Would you repeat all of the records underneath, exactly as written?

**SOURCE MATERIAL:**
____

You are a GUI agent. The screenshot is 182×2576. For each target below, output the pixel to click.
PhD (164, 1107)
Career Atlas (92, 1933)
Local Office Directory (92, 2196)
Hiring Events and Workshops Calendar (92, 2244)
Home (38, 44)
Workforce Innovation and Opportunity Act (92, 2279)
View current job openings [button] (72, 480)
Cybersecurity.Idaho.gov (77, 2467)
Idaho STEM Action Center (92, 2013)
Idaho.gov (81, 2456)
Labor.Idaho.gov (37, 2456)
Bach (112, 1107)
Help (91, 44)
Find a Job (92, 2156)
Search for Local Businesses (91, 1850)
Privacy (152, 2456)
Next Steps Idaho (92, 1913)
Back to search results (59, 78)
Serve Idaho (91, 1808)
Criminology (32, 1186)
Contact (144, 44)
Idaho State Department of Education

____

**SOLVED EXERCISE:**
You are a GUI agent. The screenshot is 182×2576. For each target below, output the pixel to click.
PhD (164, 1107)
Career Atlas (92, 1933)
Local Office Directory (92, 2196)
Hiring Events and Workshops Calendar (92, 2244)
Home (38, 44)
Workforce Innovation and Opportunity Act (92, 2279)
View current job openings [button] (72, 480)
Cybersecurity.Idaho.gov (77, 2467)
Idaho STEM Action Center (92, 2013)
Idaho.gov (81, 2456)
Labor.Idaho.gov (37, 2456)
Bach (112, 1107)
Help (91, 44)
Find a Job (92, 2156)
Search for Local Businesses (91, 1850)
Privacy (152, 2456)
Next Steps Idaho (92, 1913)
Back to search results (59, 78)
Serve Idaho (91, 1808)
Criminology (32, 1186)
Contact (144, 44)
Idaho State Department of Education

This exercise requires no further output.